## BRIEF
Recast the entries from the line containing "Where should I click to: Click Quote" through the line containing "point(174,71)" as a two-column CSV with the headers instruction and location. Give one row per entry, with its text and its answer each in a single quoted field and line breaks replaced by spaces.

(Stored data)
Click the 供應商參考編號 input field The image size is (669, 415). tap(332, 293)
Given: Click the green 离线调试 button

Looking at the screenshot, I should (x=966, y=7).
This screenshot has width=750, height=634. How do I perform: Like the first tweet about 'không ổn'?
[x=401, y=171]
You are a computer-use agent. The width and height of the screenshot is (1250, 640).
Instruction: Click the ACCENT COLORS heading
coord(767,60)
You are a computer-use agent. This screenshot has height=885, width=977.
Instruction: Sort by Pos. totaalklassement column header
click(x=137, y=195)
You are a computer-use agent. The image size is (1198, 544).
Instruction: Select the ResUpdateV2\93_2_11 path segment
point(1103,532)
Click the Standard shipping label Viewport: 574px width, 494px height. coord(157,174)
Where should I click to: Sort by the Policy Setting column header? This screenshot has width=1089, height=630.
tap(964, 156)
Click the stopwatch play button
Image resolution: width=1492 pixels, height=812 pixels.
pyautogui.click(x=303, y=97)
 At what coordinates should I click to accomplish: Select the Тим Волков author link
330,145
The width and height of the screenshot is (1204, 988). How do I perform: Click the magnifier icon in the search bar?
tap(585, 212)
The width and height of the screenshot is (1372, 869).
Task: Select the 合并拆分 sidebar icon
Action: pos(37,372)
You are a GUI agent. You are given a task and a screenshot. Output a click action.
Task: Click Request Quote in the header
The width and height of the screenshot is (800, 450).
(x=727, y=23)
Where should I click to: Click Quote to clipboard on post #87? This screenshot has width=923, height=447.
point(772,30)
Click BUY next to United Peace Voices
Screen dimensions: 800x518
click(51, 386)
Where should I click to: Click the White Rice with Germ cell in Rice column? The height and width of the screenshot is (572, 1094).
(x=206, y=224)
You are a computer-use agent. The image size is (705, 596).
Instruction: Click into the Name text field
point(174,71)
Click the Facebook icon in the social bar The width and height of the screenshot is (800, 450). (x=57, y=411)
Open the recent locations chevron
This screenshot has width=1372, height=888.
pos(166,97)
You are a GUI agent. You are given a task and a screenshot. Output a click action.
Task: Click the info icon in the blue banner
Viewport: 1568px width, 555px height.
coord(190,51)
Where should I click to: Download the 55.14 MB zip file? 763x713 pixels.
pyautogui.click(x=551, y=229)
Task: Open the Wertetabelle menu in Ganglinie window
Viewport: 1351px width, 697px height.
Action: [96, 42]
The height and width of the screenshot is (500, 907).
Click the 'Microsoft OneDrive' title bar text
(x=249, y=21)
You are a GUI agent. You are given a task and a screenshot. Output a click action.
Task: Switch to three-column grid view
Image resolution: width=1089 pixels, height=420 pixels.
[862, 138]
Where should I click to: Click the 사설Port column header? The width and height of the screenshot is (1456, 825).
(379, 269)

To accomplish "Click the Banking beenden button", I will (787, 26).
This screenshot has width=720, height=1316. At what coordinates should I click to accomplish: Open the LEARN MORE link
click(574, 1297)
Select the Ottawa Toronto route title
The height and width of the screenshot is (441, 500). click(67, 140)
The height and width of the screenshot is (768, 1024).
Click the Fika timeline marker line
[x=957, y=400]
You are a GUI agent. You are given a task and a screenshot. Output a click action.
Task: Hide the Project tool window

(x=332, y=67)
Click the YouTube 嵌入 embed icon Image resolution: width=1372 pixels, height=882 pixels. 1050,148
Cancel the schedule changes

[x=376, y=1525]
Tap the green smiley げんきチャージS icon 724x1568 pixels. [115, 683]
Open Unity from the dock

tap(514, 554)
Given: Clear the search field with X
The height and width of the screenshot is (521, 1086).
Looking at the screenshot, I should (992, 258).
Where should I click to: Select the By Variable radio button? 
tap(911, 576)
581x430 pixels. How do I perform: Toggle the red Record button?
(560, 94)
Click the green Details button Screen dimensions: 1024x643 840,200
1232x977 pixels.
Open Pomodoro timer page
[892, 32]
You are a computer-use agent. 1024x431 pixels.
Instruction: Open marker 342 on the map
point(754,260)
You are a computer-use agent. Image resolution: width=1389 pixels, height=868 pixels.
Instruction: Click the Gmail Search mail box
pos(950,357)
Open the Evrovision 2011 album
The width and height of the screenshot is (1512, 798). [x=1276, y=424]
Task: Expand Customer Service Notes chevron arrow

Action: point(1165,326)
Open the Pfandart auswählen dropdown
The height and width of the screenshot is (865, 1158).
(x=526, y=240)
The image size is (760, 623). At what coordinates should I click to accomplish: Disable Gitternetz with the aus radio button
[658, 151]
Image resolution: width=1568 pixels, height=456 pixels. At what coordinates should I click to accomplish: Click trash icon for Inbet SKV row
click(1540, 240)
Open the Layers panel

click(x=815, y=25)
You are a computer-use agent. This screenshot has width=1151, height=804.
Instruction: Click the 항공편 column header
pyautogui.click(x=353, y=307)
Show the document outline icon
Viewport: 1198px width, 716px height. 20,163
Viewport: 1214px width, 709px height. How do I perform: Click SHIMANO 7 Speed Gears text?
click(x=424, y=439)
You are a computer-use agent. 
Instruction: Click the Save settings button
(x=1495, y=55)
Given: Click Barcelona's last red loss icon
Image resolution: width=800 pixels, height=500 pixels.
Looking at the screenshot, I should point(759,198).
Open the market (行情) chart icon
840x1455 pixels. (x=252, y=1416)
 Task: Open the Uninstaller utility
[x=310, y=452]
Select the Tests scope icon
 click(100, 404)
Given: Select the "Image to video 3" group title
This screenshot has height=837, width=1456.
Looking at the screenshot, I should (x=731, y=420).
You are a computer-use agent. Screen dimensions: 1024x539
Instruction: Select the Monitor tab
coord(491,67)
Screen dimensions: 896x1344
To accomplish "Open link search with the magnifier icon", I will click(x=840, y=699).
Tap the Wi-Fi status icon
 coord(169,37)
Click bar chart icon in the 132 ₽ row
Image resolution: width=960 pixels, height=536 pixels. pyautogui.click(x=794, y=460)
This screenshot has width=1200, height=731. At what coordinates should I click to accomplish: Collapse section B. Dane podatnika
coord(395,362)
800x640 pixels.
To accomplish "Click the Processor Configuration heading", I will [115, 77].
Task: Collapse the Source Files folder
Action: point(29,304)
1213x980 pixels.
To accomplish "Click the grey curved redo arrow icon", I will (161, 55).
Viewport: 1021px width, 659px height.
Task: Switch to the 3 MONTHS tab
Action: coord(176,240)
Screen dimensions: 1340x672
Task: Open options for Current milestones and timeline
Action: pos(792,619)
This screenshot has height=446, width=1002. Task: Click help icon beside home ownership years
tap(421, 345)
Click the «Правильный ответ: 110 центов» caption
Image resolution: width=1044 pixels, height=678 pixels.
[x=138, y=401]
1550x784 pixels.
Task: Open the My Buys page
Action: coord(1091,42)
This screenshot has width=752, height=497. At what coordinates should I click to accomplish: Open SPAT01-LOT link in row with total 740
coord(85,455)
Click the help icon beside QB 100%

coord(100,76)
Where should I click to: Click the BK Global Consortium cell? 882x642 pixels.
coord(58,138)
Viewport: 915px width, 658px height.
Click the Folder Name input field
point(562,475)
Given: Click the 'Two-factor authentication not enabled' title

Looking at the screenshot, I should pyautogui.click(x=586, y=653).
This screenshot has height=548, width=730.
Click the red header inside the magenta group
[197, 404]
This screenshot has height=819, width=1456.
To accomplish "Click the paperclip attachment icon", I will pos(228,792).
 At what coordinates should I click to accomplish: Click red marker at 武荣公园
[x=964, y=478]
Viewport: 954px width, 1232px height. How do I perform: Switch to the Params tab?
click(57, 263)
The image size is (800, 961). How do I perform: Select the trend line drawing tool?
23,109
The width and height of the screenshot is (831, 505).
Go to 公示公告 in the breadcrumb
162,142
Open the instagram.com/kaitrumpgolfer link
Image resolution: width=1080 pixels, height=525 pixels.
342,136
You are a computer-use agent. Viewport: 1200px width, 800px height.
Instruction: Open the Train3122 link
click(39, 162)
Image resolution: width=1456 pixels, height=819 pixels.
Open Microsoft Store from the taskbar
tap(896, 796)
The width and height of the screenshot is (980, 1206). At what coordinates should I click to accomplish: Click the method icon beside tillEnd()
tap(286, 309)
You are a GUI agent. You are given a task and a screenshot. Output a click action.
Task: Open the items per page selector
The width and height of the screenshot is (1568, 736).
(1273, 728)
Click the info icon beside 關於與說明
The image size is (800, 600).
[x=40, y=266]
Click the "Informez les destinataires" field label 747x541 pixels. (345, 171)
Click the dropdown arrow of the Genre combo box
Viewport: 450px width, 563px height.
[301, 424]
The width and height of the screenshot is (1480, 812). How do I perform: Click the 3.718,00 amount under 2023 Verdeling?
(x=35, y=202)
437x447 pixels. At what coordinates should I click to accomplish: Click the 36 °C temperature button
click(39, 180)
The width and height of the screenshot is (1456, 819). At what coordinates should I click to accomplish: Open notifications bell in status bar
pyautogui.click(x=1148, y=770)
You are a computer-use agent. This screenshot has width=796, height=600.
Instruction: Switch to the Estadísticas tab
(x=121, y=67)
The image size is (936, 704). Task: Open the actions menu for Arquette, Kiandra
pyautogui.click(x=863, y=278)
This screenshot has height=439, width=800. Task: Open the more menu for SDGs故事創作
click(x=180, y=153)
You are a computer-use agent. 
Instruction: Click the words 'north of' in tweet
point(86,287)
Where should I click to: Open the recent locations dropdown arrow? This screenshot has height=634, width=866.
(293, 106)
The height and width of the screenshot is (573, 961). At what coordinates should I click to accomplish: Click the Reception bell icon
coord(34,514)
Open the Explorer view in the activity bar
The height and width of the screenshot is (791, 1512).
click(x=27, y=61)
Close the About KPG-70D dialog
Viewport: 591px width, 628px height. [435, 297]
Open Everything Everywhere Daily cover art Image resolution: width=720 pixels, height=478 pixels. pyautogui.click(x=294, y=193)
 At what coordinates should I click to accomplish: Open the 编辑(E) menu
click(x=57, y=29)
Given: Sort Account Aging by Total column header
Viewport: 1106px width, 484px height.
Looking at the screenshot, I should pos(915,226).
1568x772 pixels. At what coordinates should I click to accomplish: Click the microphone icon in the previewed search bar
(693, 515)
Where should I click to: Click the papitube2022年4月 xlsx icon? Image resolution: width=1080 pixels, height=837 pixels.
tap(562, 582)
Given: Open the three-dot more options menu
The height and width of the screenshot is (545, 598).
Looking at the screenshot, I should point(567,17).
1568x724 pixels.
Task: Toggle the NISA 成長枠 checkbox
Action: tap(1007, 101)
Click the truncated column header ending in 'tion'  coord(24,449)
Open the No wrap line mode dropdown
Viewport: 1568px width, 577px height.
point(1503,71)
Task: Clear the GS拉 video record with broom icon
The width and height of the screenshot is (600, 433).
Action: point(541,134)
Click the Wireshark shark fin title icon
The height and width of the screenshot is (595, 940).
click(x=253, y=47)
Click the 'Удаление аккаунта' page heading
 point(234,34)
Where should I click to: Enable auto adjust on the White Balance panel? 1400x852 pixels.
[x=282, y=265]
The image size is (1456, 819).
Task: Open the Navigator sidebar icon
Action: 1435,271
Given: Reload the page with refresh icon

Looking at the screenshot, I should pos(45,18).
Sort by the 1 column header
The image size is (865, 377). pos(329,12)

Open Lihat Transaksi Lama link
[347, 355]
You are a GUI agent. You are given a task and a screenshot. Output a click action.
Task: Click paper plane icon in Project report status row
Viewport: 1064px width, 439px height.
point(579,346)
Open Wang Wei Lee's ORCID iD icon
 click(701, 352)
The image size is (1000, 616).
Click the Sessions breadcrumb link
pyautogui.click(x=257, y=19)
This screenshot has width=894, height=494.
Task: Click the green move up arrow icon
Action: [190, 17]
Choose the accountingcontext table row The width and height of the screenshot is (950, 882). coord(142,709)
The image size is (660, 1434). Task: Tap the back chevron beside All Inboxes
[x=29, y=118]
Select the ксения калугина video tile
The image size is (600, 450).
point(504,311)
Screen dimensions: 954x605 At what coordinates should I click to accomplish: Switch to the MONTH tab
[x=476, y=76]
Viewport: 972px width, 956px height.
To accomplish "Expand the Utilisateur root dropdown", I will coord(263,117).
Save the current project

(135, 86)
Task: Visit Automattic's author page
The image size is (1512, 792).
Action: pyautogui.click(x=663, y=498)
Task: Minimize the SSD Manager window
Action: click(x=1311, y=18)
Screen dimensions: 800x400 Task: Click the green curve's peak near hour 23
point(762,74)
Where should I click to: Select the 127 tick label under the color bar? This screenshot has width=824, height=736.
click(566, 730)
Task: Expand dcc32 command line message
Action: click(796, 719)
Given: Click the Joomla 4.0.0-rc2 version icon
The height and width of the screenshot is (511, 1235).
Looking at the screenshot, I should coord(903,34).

## ANSWER FOR THE TASK
instruction,location
"Where should I click to: Click Quote to clipboard on post #87? This screenshot has width=923, height=447.","point(772,30)"
"Click BUY next to United Peace Voices Screen dimensions: 800x518","click(51, 386)"
"Where should I click to: Click the White Rice with Germ cell in Rice column? The height and width of the screenshot is (572, 1094).","(x=206, y=224)"
"You are a computer-use agent. The image size is (705, 596). Instruction: Click into the Name text field","point(174,71)"